The moves will include directing federal agencies to inform job applicants and new employees about unions during the hiring and onboarding process. Unions will also be allowed to participate in new employee training sessions.
Federal agencies will be required to enhance their communications to current employees and inform them about their right to join a union and the ways they can engage with their union.
Harris and Walsh, who are spearheading a White House labor task force established by Democratic President Joe Biden earlier this year, will unveil the effort during a roundtable session with workers, a White House official said on condition of anonymity.
The labor movement traditionally has been a key pillar of the Democratic Party’s coalition and a major player on the U.S. political stage, but its pull has waned in recent decades.

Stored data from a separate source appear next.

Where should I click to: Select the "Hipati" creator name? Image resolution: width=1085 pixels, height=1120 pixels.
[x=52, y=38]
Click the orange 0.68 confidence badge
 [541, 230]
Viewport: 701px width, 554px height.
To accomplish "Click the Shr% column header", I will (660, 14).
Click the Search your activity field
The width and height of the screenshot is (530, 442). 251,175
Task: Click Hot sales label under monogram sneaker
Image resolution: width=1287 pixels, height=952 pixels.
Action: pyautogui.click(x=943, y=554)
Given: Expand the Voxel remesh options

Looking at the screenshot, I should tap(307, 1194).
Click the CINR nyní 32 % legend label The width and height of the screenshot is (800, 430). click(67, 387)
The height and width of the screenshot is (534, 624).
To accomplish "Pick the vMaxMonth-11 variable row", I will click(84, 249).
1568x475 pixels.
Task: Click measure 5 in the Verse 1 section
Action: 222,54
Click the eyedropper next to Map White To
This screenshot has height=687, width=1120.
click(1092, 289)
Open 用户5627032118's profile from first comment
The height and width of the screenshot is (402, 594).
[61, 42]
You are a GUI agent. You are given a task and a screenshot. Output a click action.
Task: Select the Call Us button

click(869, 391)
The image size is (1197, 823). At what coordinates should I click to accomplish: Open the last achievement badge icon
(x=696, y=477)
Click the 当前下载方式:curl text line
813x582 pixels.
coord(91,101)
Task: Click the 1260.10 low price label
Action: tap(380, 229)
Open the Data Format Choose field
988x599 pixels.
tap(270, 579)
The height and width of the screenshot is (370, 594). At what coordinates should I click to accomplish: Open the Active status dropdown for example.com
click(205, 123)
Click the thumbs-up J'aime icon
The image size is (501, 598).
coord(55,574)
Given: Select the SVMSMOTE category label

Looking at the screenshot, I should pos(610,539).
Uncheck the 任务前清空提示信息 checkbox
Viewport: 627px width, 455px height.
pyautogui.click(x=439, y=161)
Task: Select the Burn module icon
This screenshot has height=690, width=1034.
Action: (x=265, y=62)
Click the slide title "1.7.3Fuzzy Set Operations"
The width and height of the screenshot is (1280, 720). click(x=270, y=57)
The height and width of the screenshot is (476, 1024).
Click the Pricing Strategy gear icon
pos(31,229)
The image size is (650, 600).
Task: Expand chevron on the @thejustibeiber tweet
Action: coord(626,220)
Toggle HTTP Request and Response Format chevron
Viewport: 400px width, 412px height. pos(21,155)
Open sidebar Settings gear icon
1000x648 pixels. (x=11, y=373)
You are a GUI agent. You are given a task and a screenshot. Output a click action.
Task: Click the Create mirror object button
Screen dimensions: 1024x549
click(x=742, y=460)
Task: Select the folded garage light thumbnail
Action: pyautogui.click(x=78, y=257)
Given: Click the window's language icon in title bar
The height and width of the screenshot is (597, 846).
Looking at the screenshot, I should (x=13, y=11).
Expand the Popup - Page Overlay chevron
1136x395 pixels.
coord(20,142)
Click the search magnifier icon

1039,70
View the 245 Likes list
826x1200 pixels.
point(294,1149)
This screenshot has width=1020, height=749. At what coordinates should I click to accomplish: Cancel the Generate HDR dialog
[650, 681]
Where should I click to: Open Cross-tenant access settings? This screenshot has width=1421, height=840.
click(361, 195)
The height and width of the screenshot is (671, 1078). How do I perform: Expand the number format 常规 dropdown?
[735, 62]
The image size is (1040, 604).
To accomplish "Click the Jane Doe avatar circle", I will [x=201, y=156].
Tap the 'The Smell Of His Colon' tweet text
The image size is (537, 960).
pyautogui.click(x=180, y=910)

The percentage of U.S. workers represented by a union fell almost 15 percentage points between 1979 and 2020, according to the White House. That drop, the White House says, has cost workers $200 billion a year in unrealized wages and benefits.
The new measures will affect 2.1 million non-postal federal employees and be overseen by the Office of Personnel Management (OPM), an independent federal agency.
The White House labor task force is expected to submit a report to Biden on Saturday.